*Provided passage*.
┄┄┄┄┄┄┄┄┄┄

It's quite common to leave foreign bodies in place for a number of hours to allow blood clots to stablise and facilitate removal - that's what I do when I extract horses from fence posts anyway!

That was the first bit of track racing I've ever watched - I'm hooked!


----------



## Vikeonabike (21 Feb 2011)

Saw this crash live, bodies everywhere....Get Well soon Aziz!


----------



## Sambu (21 Feb 2011)

zacklaws said:


> Fourteen months ago I crashed at speed going too fast round a corner on the road and the only thing that saved my bacon was after leaving the road and before plowing into a solid object was a great pile of hawthorn bushes about six foot high that some farmer had cut down and piled up presumably to burn, and I went straight through the middle and just stopped the other side of them. My bike suffered no damage what so ever, but my legs were stinging like hell with all the thorns stuck in them, but it still made me cringe last night to see that splinter in that leg.
> 
> The funny side of my crash though was, I wonder what the farmer thought when he saw his carefully stacked pile of hawthorn all flattened.



At least it wasn't blackthorn!


----------



## HLaB (21 Feb 2011)

Vikeonabike said:


> Saw this crash live, bodies everywhere....Get Well soon Aziz!

┄┄┄┄┄┄┄┄┄┄

*Aim*.
In the forum thread, condense the paragraph beginning "Fourteen months ago I crashed at speed" into a shorter version that keeps its main facts.

┄┄┄┄┄┄┄┄┄┄

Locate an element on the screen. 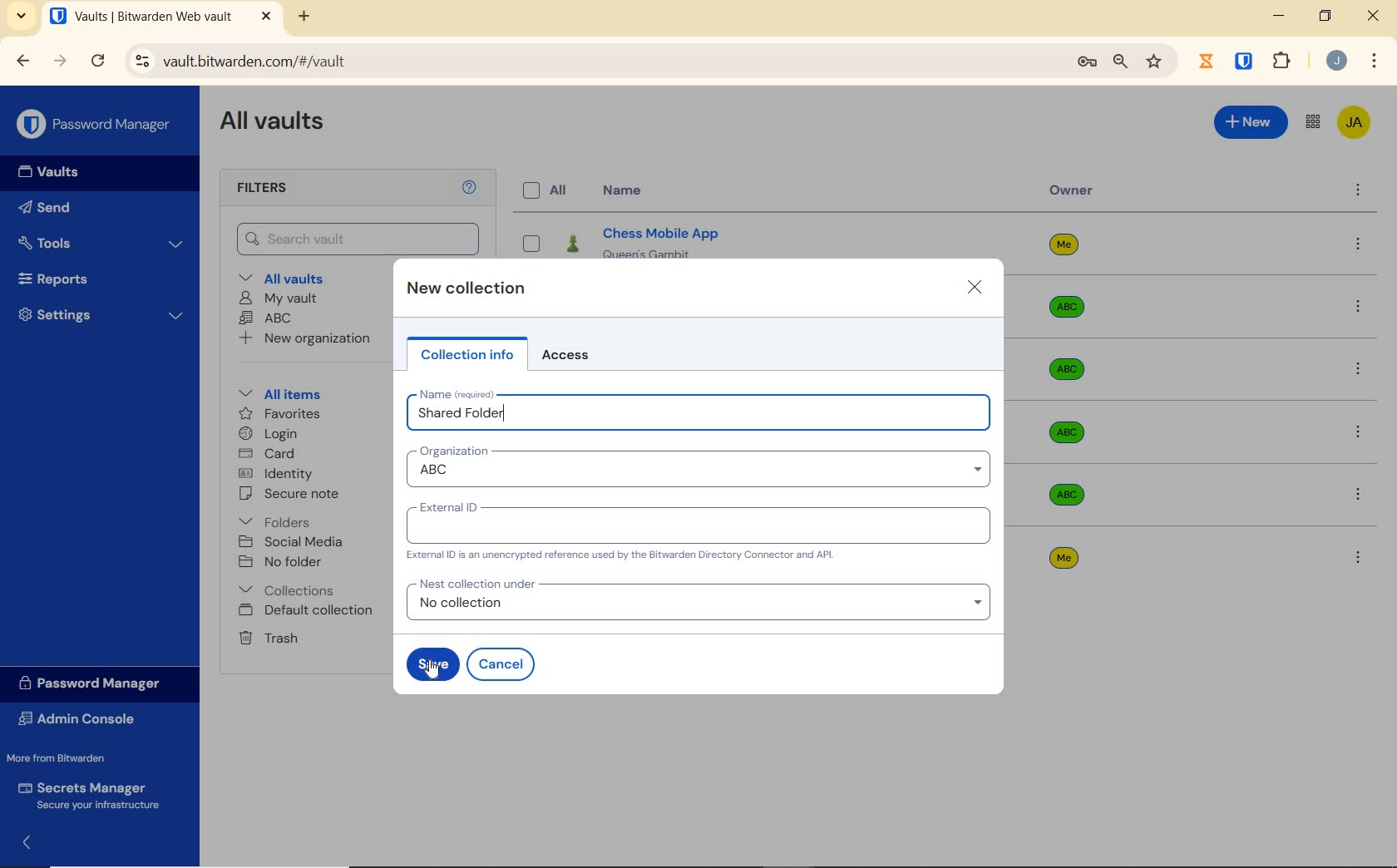 The image size is (1397, 868). No folder is located at coordinates (285, 563).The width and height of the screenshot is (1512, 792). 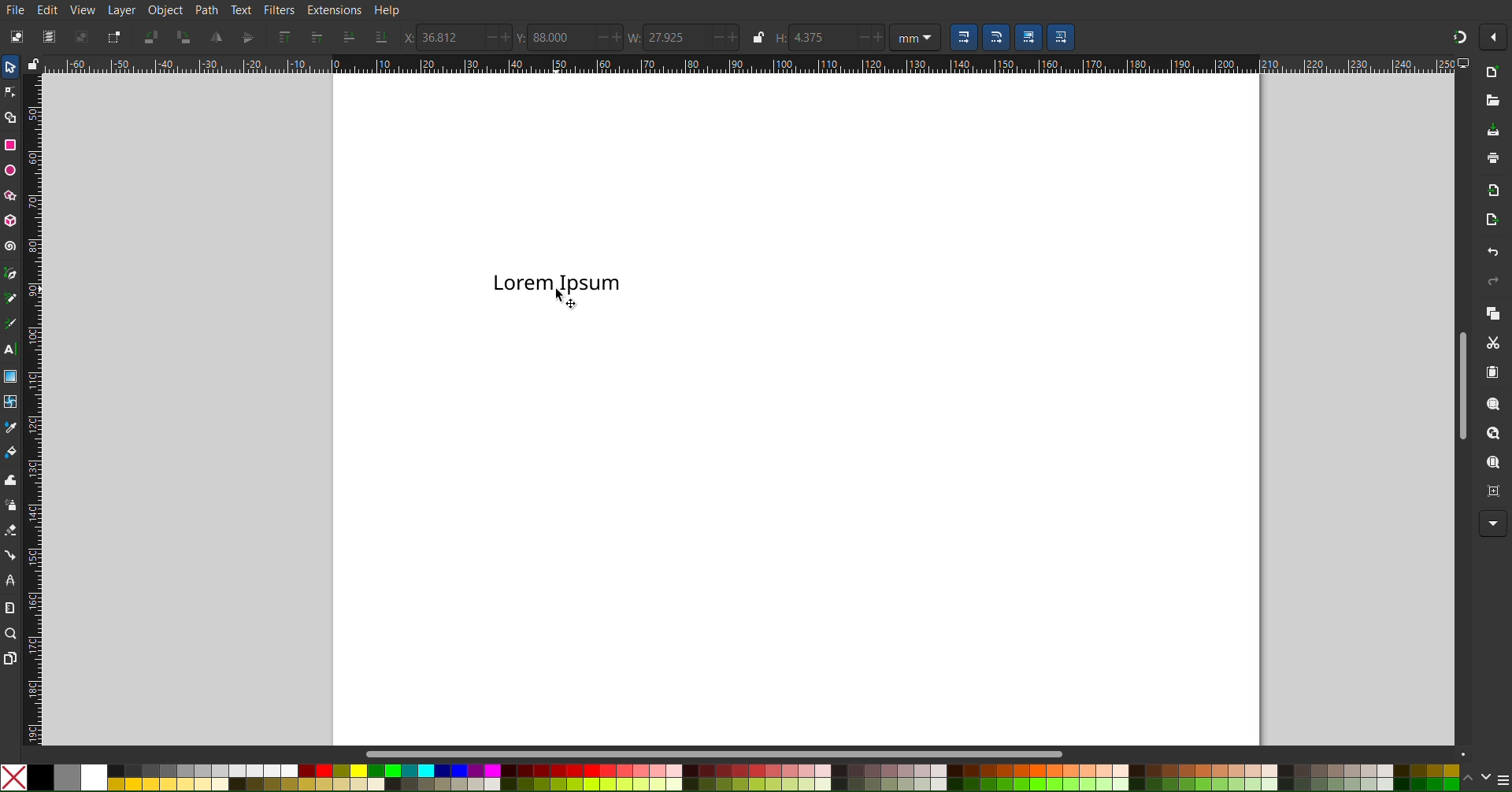 What do you see at coordinates (1495, 37) in the screenshot?
I see `Options` at bounding box center [1495, 37].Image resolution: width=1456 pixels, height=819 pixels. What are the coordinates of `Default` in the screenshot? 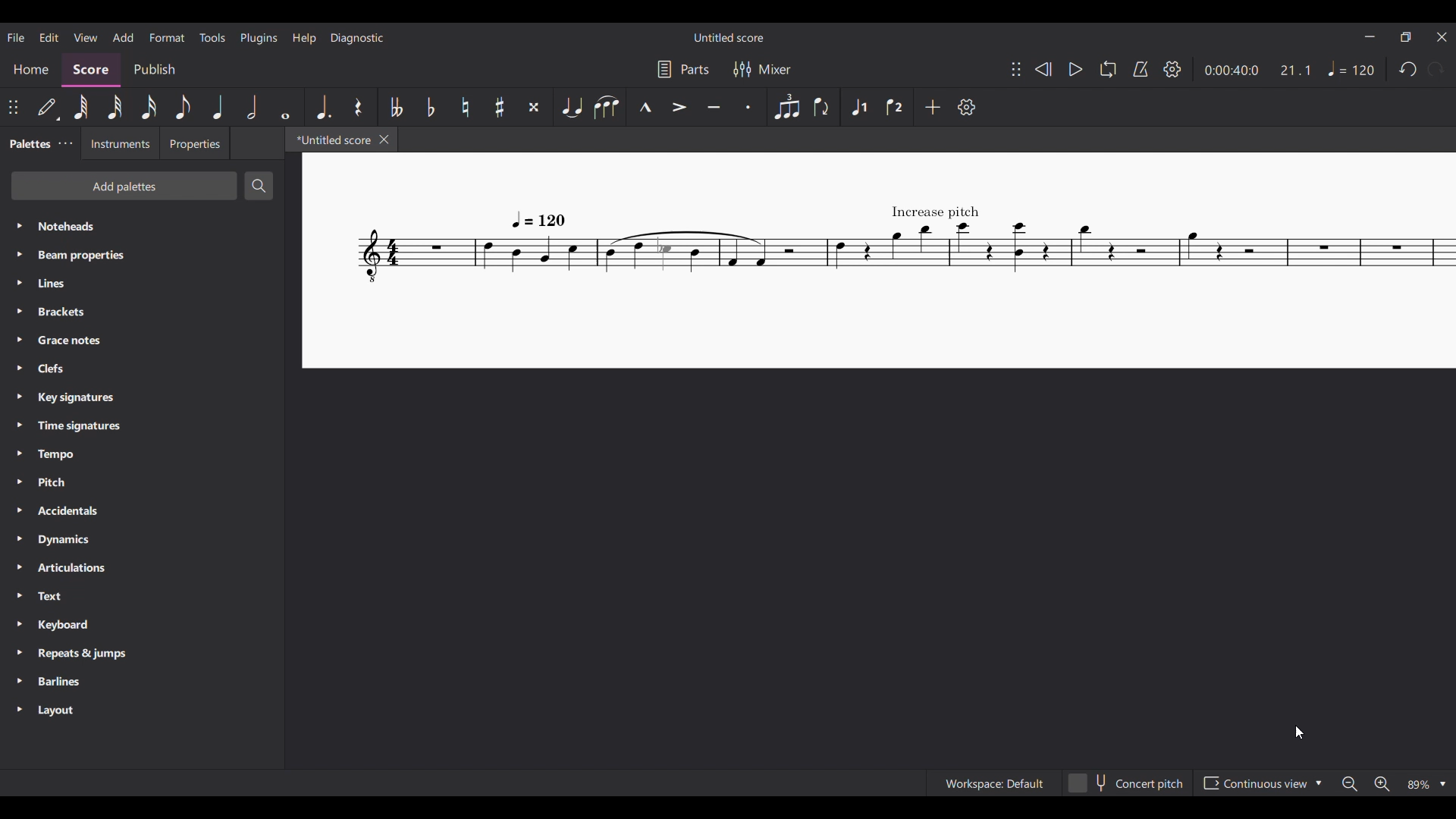 It's located at (48, 106).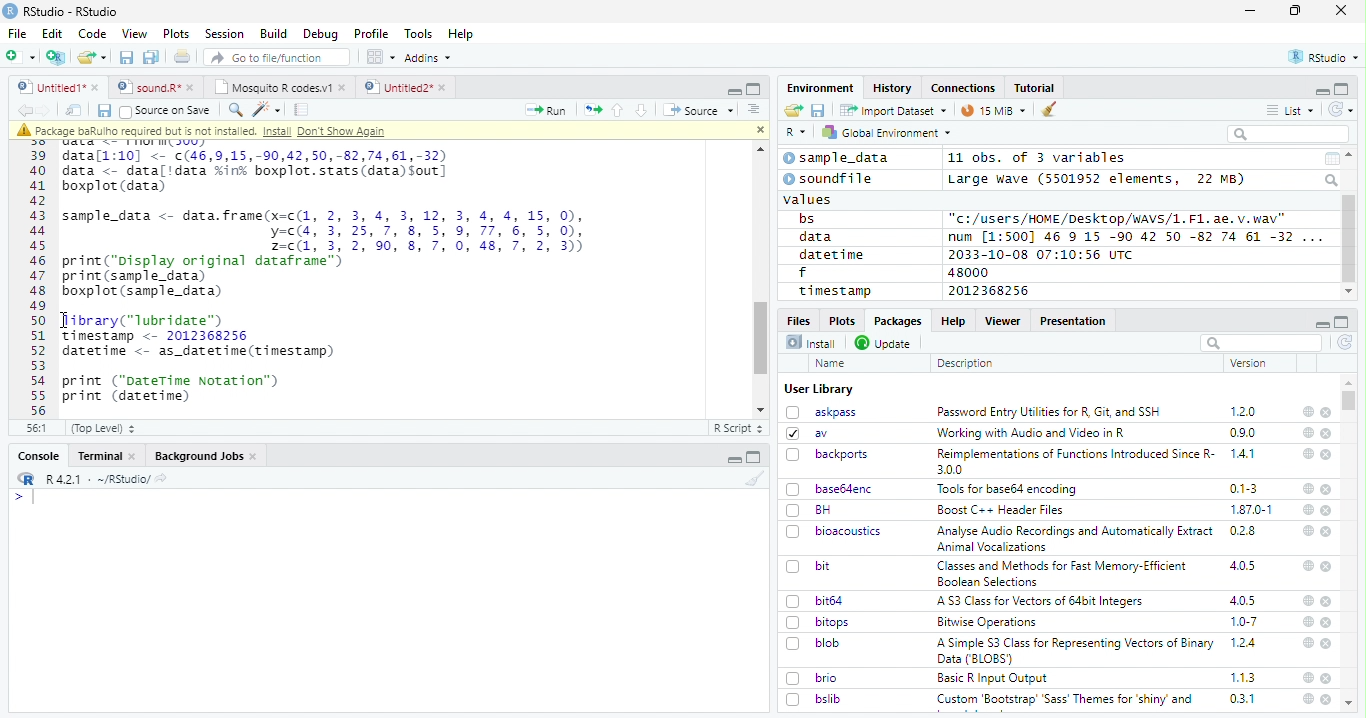 This screenshot has height=718, width=1366. Describe the element at coordinates (48, 110) in the screenshot. I see `go forward` at that location.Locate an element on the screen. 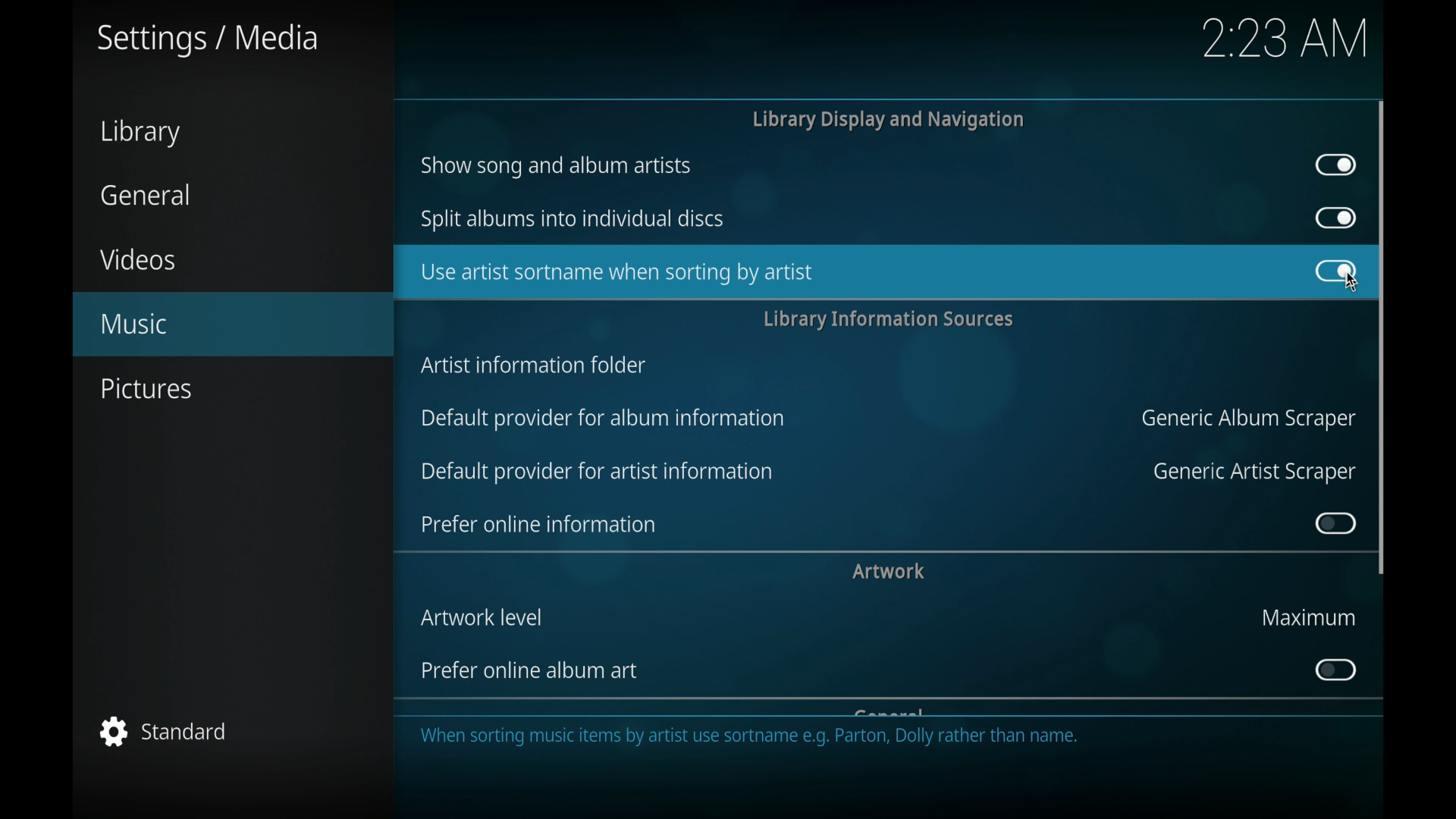  prefer online information is located at coordinates (539, 524).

┄┄┄┄┄┄┄┄┄┄

*The solution*.
Fourteen months ago I took a road corner too fast, crashed, and left the road. Before I could hit anything solid, I rode straight through a six-foot pile of cut hawthorn bushes that a farmer had stacked, probably to burn, and stopped on the other side. My bike was undamaged, but my legs stung badly from the thorns stuck in them. Seeing that splinter in that leg last night still made me cringe.